* **To be done**: Write out all of the data below, line for line, without changing a single character.

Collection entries
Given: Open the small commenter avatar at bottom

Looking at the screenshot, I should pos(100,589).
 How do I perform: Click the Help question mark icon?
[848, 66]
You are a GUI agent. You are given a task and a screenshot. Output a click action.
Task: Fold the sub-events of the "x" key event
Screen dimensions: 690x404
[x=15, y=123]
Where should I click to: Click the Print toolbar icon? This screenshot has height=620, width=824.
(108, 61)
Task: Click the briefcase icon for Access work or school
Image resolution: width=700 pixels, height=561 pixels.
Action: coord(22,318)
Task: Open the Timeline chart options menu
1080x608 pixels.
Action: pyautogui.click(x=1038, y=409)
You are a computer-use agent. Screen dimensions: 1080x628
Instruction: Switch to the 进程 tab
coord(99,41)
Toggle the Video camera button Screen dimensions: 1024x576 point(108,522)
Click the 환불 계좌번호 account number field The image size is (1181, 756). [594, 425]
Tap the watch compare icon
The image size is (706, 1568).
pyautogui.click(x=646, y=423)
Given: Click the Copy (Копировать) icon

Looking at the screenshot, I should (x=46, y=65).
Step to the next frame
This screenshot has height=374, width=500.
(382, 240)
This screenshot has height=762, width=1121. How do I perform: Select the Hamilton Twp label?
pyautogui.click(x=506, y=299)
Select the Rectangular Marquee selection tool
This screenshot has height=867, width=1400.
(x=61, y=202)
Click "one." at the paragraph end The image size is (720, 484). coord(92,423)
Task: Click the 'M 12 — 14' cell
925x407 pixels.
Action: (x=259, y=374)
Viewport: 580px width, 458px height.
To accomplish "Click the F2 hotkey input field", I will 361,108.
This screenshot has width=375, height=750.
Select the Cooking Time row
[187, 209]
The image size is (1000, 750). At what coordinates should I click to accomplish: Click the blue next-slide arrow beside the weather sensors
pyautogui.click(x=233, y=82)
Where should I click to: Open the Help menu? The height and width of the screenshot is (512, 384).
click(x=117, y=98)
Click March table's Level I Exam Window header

* **The output**:
Given: Open the small commenter avatar at bottom

Looking at the screenshot, I should pos(100,589).
 How do I perform: Click the Help question mark icon?
[848, 66]
You are a GUI agent. You are given a task and a screenshot. Output a click action.
Task: Fold the sub-events of the "x" key event
Screen dimensions: 690x404
[x=15, y=123]
Where should I click to: Click the Print toolbar icon? This screenshot has height=620, width=824.
(108, 61)
Task: Click the briefcase icon for Access work or school
Image resolution: width=700 pixels, height=561 pixels.
Action: coord(22,318)
Task: Open the Timeline chart options menu
1080x608 pixels.
Action: pyautogui.click(x=1038, y=409)
You are a computer-use agent. Screen dimensions: 1080x628
Instruction: Switch to the 进程 tab
coord(99,41)
Toggle the Video camera button Screen dimensions: 1024x576 point(108,522)
Click the 환불 계좌번호 account number field The image size is (1181, 756). [594, 425]
Tap the watch compare icon
The image size is (706, 1568).
pyautogui.click(x=646, y=423)
Given: Click the Copy (Копировать) icon

Looking at the screenshot, I should (x=46, y=65).
Step to the next frame
This screenshot has height=374, width=500.
(382, 240)
This screenshot has height=762, width=1121. How do I perform: Select the Hamilton Twp label?
pyautogui.click(x=506, y=299)
Select the Rectangular Marquee selection tool
This screenshot has height=867, width=1400.
(x=61, y=202)
Click "one." at the paragraph end The image size is (720, 484). coord(92,423)
Task: Click the 'M 12 — 14' cell
925x407 pixels.
Action: (x=259, y=374)
Viewport: 580px width, 458px height.
To accomplish "Click the F2 hotkey input field", I will 361,108.
This screenshot has width=375, height=750.
Select the Cooking Time row
[187, 209]
The image size is (1000, 750). At what coordinates should I click to accomplish: Click the blue next-slide arrow beside the weather sensors
pyautogui.click(x=233, y=82)
Where should I click to: Open the Help menu? The height and width of the screenshot is (512, 384).
click(x=117, y=98)
Click March table's Level I Exam Window header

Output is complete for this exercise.